Information provided:

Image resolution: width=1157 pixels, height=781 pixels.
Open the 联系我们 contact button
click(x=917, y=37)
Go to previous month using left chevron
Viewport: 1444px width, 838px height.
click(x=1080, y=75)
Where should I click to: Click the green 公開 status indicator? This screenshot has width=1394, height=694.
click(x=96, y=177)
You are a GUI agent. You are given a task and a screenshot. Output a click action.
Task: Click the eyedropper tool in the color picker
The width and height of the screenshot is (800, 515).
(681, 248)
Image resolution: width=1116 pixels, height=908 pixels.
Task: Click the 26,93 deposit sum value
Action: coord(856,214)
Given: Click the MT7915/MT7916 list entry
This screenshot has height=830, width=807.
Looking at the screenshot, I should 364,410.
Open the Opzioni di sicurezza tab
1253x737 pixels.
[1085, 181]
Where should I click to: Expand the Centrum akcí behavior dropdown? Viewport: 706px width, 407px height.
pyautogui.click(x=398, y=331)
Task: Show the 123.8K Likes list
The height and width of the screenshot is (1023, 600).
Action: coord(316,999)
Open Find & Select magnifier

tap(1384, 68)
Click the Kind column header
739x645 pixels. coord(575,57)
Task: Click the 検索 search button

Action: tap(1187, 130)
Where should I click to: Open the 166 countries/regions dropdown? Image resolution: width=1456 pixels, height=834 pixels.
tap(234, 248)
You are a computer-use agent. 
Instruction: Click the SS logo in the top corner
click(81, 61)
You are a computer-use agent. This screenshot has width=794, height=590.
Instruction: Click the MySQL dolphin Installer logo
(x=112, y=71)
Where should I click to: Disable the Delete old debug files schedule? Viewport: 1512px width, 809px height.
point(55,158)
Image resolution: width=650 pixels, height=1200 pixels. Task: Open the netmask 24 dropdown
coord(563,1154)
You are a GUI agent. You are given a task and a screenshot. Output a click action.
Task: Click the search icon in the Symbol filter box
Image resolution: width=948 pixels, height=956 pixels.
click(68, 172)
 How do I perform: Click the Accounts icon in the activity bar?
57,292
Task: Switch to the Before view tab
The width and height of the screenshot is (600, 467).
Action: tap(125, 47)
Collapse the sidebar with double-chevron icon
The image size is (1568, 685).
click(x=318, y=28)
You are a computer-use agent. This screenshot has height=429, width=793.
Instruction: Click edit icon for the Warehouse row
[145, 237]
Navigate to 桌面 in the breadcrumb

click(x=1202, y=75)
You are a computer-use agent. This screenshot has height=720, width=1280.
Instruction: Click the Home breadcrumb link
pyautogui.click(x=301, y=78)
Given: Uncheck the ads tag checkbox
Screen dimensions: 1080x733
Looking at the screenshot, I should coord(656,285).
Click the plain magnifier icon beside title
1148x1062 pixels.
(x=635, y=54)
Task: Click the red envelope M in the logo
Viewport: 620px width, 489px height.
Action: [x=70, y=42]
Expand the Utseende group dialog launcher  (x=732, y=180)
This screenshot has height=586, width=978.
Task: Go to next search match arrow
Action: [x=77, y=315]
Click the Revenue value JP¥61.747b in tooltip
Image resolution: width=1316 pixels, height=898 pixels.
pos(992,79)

Problem to work on:
Can you give every line of the records above as a Markdown table with the columns "Row" and "Line text", leaving out the blank lines?

Complete answer:
| Row | Line text |
|---|---|
| 1 | Image resolution: width=1157 pixels, height=781 pixels. |
| 2 | Open the 联系我们 contact button |
| 3 | click(x=917, y=37) |
| 4 | Go to previous month using left chevron |
| 5 | Viewport: 1444px width, 838px height. |
| 6 | click(x=1080, y=75) |
| 7 | Where should I click to: Click the green 公開 status indicator? This screenshot has width=1394, height=694. |
| 8 | click(x=96, y=177) |
| 9 | You are a GUI agent. You are given a task and a screenshot. Output a click action. |
| 10 | Task: Click the eyedropper tool in the color picker |
| 11 | The width and height of the screenshot is (800, 515). |
| 12 | (681, 248) |
| 13 | Image resolution: width=1116 pixels, height=908 pixels. |
| 14 | Task: Click the 26,93 deposit sum value |
| 15 | Action: coord(856,214) |
| 16 | Given: Click the MT7915/MT7916 list entry |
| 17 | This screenshot has height=830, width=807. |
| 18 | Looking at the screenshot, I should 364,410. |
| 19 | Open the Opzioni di sicurezza tab |
| 20 | 1253x737 pixels. |
| 21 | [1085, 181] |
| 22 | Where should I click to: Expand the Centrum akcí behavior dropdown? Viewport: 706px width, 407px height. |
| 23 | pyautogui.click(x=398, y=331) |
| 24 | Task: Show the 123.8K Likes list |
| 25 | The height and width of the screenshot is (1023, 600). |
| 26 | Action: coord(316,999) |
| 27 | Open Find & Select magnifier |
| 28 | tap(1384, 68) |
| 29 | Click the Kind column header |
| 30 | 739x645 pixels. coord(575,57) |
| 31 | Task: Click the 検索 search button |
| 32 | Action: tap(1187, 130) |
| 33 | Where should I click to: Open the 166 countries/regions dropdown? Image resolution: width=1456 pixels, height=834 pixels. |
| 34 | tap(234, 248) |
| 35 | You are a computer-use agent.  |
| 36 | Instruction: Click the SS logo in the top corner |
| 37 | click(81, 61) |
| 38 | You are a computer-use agent. This screenshot has width=794, height=590. |
| 39 | Instruction: Click the MySQL dolphin Installer logo |
| 40 | (x=112, y=71) |
| 41 | Where should I click to: Disable the Delete old debug files schedule? Viewport: 1512px width, 809px height. |
| 42 | point(55,158) |
| 43 | Image resolution: width=650 pixels, height=1200 pixels. Task: Open the netmask 24 dropdown |
| 44 | coord(563,1154) |
| 45 | You are a GUI agent. You are given a task and a screenshot. Output a click action. |
| 46 | Task: Click the search icon in the Symbol filter box |
| 47 | Image resolution: width=948 pixels, height=956 pixels. |
| 48 | click(68, 172) |
| 49 |  How do I perform: Click the Accounts icon in the activity bar? |
| 50 | 57,292 |
| 51 | Task: Switch to the Before view tab |
| 52 | The width and height of the screenshot is (600, 467). |
| 53 | Action: tap(125, 47) |
| 54 | Collapse the sidebar with double-chevron icon |
| 55 | The image size is (1568, 685). |
| 56 | click(x=318, y=28) |
| 57 | You are a computer-use agent. This screenshot has height=429, width=793. |
| 58 | Instruction: Click edit icon for the Warehouse row |
| 59 | [145, 237] |
| 60 | Navigate to 桌面 in the breadcrumb |
| 61 | click(x=1202, y=75) |
| 62 | You are a computer-use agent. This screenshot has height=720, width=1280. |
| 63 | Instruction: Click the Home breadcrumb link |
| 64 | pyautogui.click(x=301, y=78) |
| 65 | Given: Uncheck the ads tag checkbox |
| 66 | Screen dimensions: 1080x733 |
| 67 | Looking at the screenshot, I should coord(656,285). |
| 68 | Click the plain magnifier icon beside title |
| 69 | 1148x1062 pixels. |
| 70 | (x=635, y=54) |
| 71 | Task: Click the red envelope M in the logo |
| 72 | Viewport: 620px width, 489px height. |
| 73 | Action: [x=70, y=42] |
| 74 | Expand the Utseende group dialog launcher  (x=732, y=180) |
| 75 | This screenshot has height=586, width=978. |
| 76 | Task: Go to next search match arrow |
| 77 | Action: [x=77, y=315] |
| 78 | Click the Revenue value JP¥61.747b in tooltip |
| 79 | Image resolution: width=1316 pixels, height=898 pixels. |
| 80 | pos(992,79) |